Verisk’s partnership with Vehcon can be seen as support of consumer data capture by industry service bureau ISO, which supplies rating information to the P&C industry, suggests Martin Ellingsworth, president of Salt Creek Analytics, a Dana Point, Calif.-based supplier of the Fresh Miles smartphone app-based analytics offering for UBI.
Significant Coverage Gap in Existing UBI Offerings
“This critical endorsement for verified mileage will open up the market for all states and carriers covering personal and commercial auto insurance,” he says. “It confirms a significant gap in the coverage of existing UBI initiatives, especially for consumers such as those who have older cars or simply travel less.”
Salt Creek Analytics’ Fresh Miles offering gives insurance carriers a solution for consumers who want to get an appropriate rate for their time on the road but either have an older vehicle without an OBD II port or regard telematics devices as invasive of their privacy, according to Ellingsworth. The process is based on a captured photograph of a vehicle’s odometer, followed by processing through Fresh Miles’ proprietary analytics. In contrast to the Verisk/Vehcon model, Fresh Miles works directly with information the policyholder supplies, while applying techniques to ensure a high degree of verifiability from the customer source, according to Ellingsworth.
(Related: Q&A: Salt Creek Analytics’ Case for Smartphone App, Mileage-Based UBI)
Mileage is the single most important factor in driving behavior that should affect an understanding of risk and premium, affirms Stephen Applebaum, managing partner, Insurance Solutions Group (Chicago). “No other factor comes close to having the value of mileage,” he says.
Applebaum describes the evolution of usage-based auto insurance as beginning with devices, followed by the use of the much more efficient smartphone-based applications, and then to on-board capabilities included in the automobile manufacturing process that are adequate for multi-factor telematics analysis.
Smartphone Efficiencies
“OBD-ready plug-ins are expensive—along the lines of $75.00 for insurers to buy and send out,” Applebaum notes. “Smartphones have no cost to the insurer, and OEM capabilities have no significant costs, but auto makers will charge insurers or intermediaries for telematics for data.”

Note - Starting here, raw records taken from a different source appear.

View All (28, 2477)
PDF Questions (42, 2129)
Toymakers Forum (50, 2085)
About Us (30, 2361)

One might ask why insurers would bother buying it, if mileage matters as much as it does. However, Applebaum suggests that we should think of the current phase of UBI as experimental. He notes that the UBI/telematics supplier market is currently undergoing consolidation. In addition to the Verisk/Vehcon partnership, CCC Information recently acquired DriveFactor, and LexisNexis bought Wunelli. For the time being, insurers may well focus on mileage, even as they experiment with other factors, Applebaum acknowledges. That’s because the importance of mileage is currently better understood. The future may bring new insights into the dispositive power of other factors gleaned through telematics, and indeed of preventive risk management services that carriers are likely to increasingly offer. “Underwriting used to be retrospective, based on data from the past,” Applebaum says. “Now underwriting is becoming more responsive and personalized—among the underwriters, everybody is learning about what factors are going to be dispositive, and to what degree.”